Wiiri had suggested he keep the pickup for transportation, but Macurdy said the railroads and Greyhound would provide all the transportation he needed. When Wiiri asked where he was going, he said to visit his parents. From there, he added, he expected to leave the States, and go to the country his first wife had come from.
He did not, of course, specify the country.
On the 2,400-mile train ride to Indiana, he had abundant uninterrupted time. To think, if he cared to. Some of it he spent watching the mountains slide by, and the Great Plains. Saw pronghorn and coyotes, cattle gathered around toadstool-shaped haystacks, and great expanses of snow. Some of it was spent brooding on the past, and on what might have been. And much he spent reading-a Max Brand novel and Blue Book -escapist adventures.
But he spent none of it planning his future. He already knew what he'd do for his parents. As for himself, he had only intentions of a general sort. He didn't know what conditions he'd find.
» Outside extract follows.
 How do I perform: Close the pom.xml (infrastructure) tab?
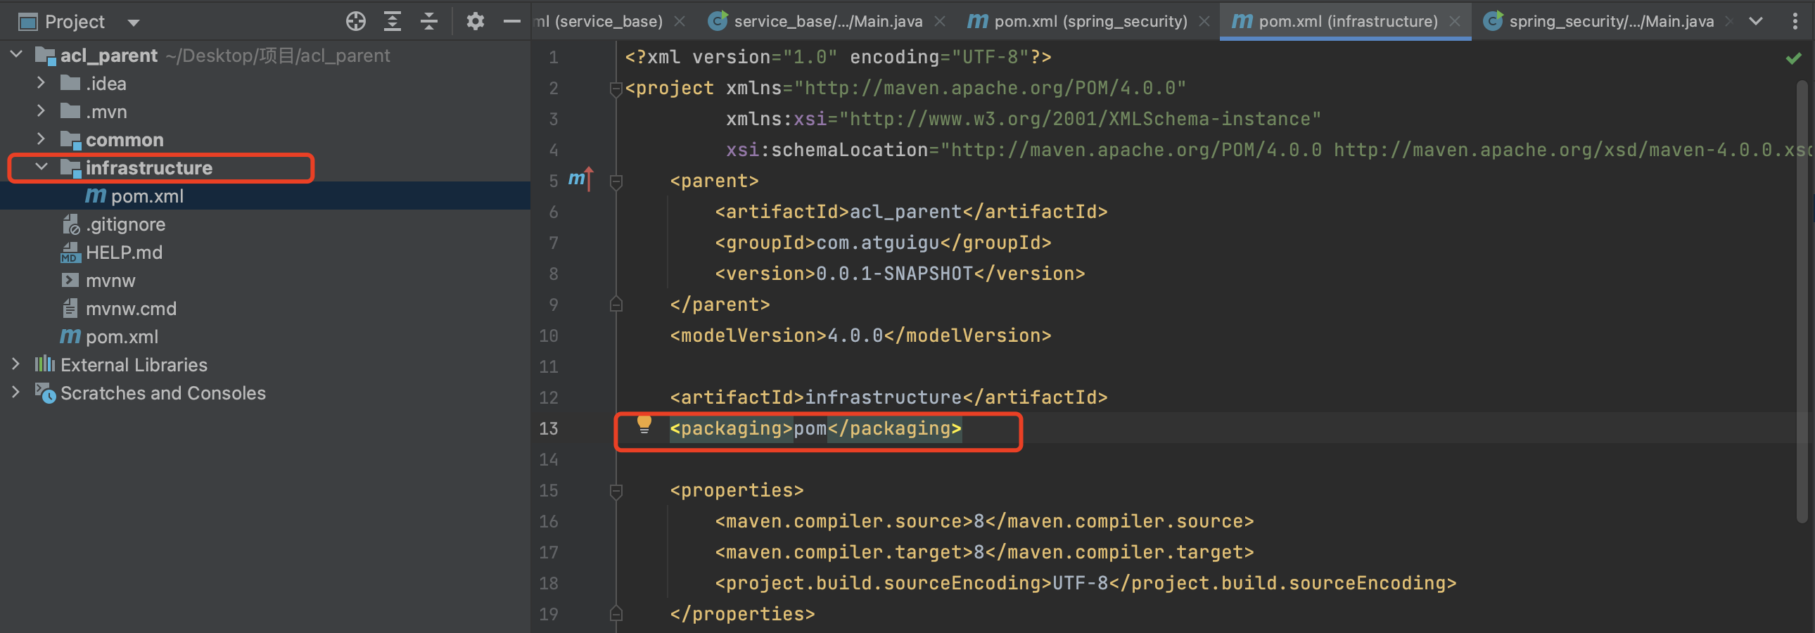[1455, 21]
One thing though he'd surely do: learn whether Varia was still married. She probably was, and her ylvin lord was a hell of a good man, any way he looked at it.
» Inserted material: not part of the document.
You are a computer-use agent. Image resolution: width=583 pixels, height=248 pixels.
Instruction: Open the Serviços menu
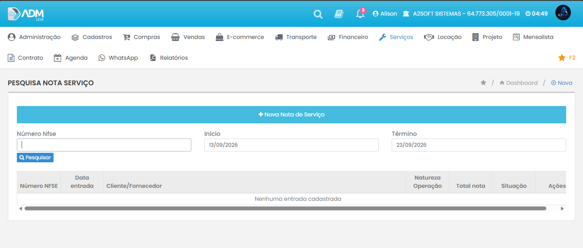click(396, 37)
He spent several days on the farm with his parents. They lived now in the house where Will had lived, and Varia. Frank Jr., his wife and children, lived in the larger house. Curtis told them of losing his wife and daughter, and that he was going to the country where Varia was. "Who knows?" he said. "Maybe she lost her husband. Maybe we can get back together." It was an explanation, something to ease them, and who could say it wouldn't happen.
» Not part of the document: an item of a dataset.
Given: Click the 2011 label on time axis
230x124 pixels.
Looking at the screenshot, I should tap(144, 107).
Frank Sr. and Edith weren't surprised at his youth. After they'd seen Curtis in '42, Charley had told them the family secret, about its occasional men who didn't age. Now Frank and Edith, in turn, told Frank Jr. and his wife. Curtis transferred his account in the Nehtaka Bank to one in Salem, Indiana. He made Frank Sr. a signator, and told him to manage it however he saw fit, for their parents' benefit. The money spooked Frank-he wanted nothing to do with it. But when Curtis countered that his only alternatives were lawyers and bankers, Frank reluctantly agreed.